Per vere risultati servono una giusta programmazione e un cambio radicale del modo di pensare lo sport. Parole e pensieri di Diego Dominguez, uno che di rugby se ne intende: quinto marcatore internazionale della storia, primo a raggiungere i 1.000 punti in carriera, un titolo di campione sudamericano con l'Argentina e uno di campione europeo con l'Italia. Uno che può spiegare i motivi dei pessimi risultati della nazionale italiana in questo 2014.
Dominguez, che succede a questa nazionale italiana?
«Il messaggio mi sembra chiaro: se non hai un'attività di base forte, anche lo sport praticato ad alto livello non potrà mai arrivare al successo».
Manca qualità nella nostra nazionale, quindi?
«Devi avere un'attività di base forte, lo ripeto; così nella nazionale maggiore arrivano giovani di qualità e puoi competere con tutti. Senza i fondamentali non si va da nessuna parte».
È comunque difficile insegnare rugby in un periodo come questo, dove la nazionale non fa grandi cose...
«Non c'entra niente, qui si parla della Nazionale, del professionismo di alto livello.
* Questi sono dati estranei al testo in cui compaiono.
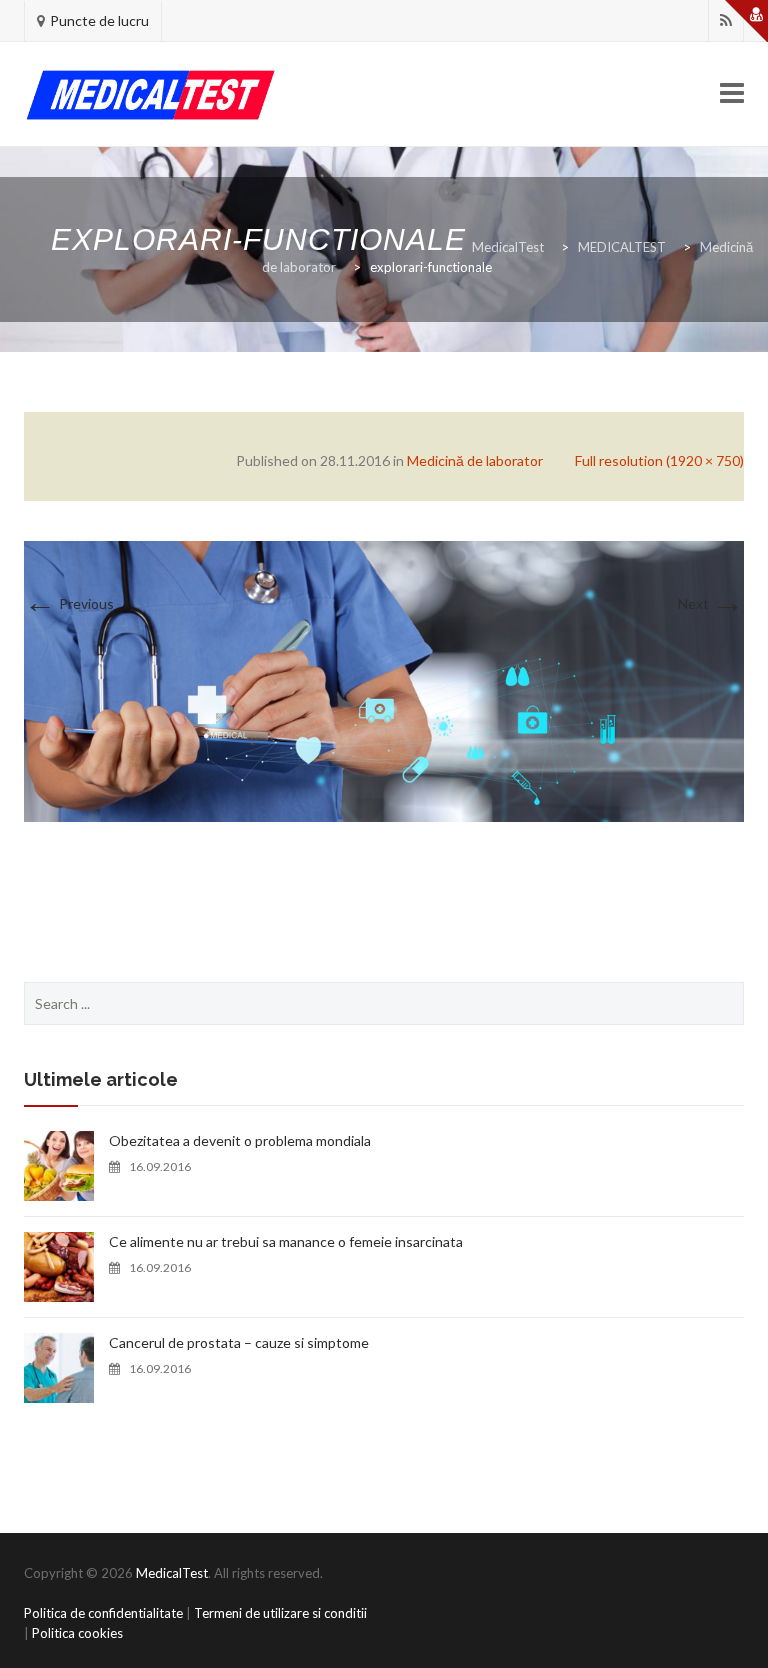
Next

Il mio discorso è legato all'attività di base. Ma l'alto livello senza la base forte non può esistere».
Chiaro messaggio alla Federazione...
«Alla Federazione ma a tutto il movimento in generale. Proviamo a studiare un metodo per trasmettere una formazione di qualità ma partendo dalle basi: il passaggio, il placcaggio e così via. 4-5 cose ma fatte bene. Oggi si vedono dei giocatori, ad alti livelli, ai quali mancano proprio i fondamentali. E questo non è assolutamente accettabile».
A Dominguez sembra quasi non piacere la Nazionale italiana di oggi...
«Io come ex giocatore e appassionato di questo sport, voglio vedere sempre vincere la nazionale. Pensate che è riuscita ad appassionare un Paese in modo incredibile, mai visto un seguito del genere per una squadra che nemmeno vince. Gli italiani hanno sposato appieno i valori di questo sport, pensate cosa potrebbe accadere se vincessimo anche delle gare».
E Dominguez cosa si attende da questa nazionale italiana?
«Che sia una formazione vincente. Io sogno di trionfare nel Sei Nazioni e non mi fermerò finché non avrò visto l'Italia in cima».